Google Groups no longer supports new Usenet posts or subscriptions. Historical content remains viewable.
Dismiss

lxml.etree, namespaces and element insertion

385 views
Skip to first unread message

hein

unread,
Jan 27, 2011, 1:16:09 PM1/27/11
to

The other day i was processing an xml tree using lxml.etree. That tree
contained a namespace. During that processing i inserted an element.
Later on
i tried to find that element using xpath. And to my suprise that
element was
not found!
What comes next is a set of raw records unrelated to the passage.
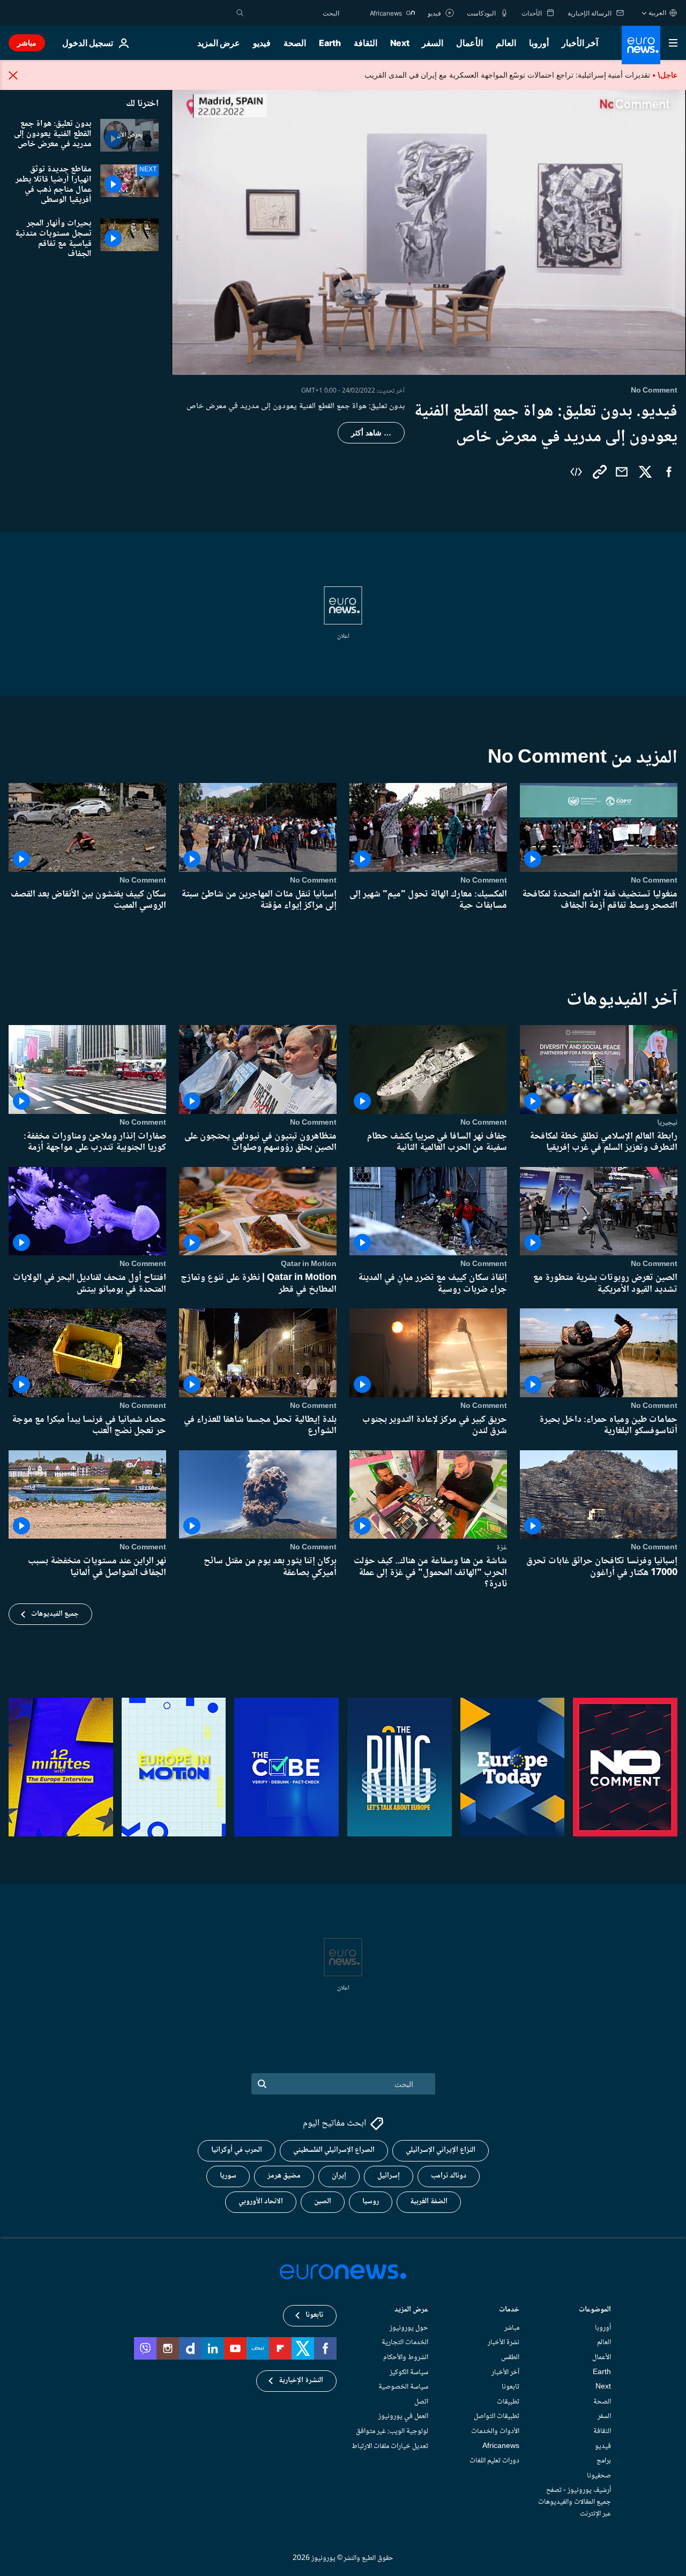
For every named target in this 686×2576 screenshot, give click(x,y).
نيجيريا (667, 1122)
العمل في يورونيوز (403, 2417)
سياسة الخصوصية (403, 2387)
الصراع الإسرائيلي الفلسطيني (334, 2150)
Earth (329, 42)
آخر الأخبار (580, 42)
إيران (339, 2176)
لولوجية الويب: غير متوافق (392, 2431)
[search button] (240, 12)
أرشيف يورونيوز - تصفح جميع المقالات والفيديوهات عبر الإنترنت (574, 2502)
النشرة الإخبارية (301, 2381)
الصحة (295, 42)
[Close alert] (13, 75)
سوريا (228, 2176)
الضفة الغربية (429, 2202)
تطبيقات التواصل (496, 2417)
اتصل (421, 2402)
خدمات (509, 2310)
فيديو (262, 42)
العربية (657, 13)
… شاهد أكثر (371, 432)
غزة (501, 1547)
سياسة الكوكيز (409, 2372)
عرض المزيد (411, 2310)
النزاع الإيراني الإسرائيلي (440, 2150)
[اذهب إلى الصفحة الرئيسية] (641, 45)
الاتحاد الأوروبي (260, 2202)
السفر (432, 42)
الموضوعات (595, 2310)
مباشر (26, 42)
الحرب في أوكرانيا (236, 2150)
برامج (603, 2460)
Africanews (500, 2446)
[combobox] (294, 12)
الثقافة (365, 42)
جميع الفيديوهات (55, 1613)
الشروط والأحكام (405, 2357)
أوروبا (539, 42)
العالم (506, 42)
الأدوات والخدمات (495, 2431)
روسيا (370, 2202)
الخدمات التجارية (405, 2343)
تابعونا (510, 2387)
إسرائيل (388, 2176)
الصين (322, 2202)
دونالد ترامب (448, 2176)
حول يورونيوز (409, 2328)
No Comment (654, 880)
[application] (429, 230)
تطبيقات (508, 2402)
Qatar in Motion (309, 1264)
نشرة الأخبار (503, 2343)
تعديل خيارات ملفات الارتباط (390, 2446)
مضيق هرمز (284, 2176)
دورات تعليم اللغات (494, 2460)
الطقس (510, 2357)
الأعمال (469, 42)
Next (399, 42)
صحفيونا (599, 2475)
Maybe my suprise is just the result of my marginal
knowledge about
xml namespaces.

After some examination i found out that the reason for not finding the
element
was that i did not supply a namespace when inserting the element.

This behavior can be reproduced be the folowing code:

<code>
from lxml import etree
import sys

print "Python: ", sys.version_info
print "lxml.etree:", etree.__version__


string_data = [
'<root xmlns="NameSpace.com"><sometag/></root>',
'<root xmlns="NameSpace.com"></root>',
'<root xmlns="NameSpace.com"></root>'
]

trees = map(etree.fromstring, string_data)

print "\n Before insertion:"
for t in trees:
print etree.tostring(t, pretty_print=True)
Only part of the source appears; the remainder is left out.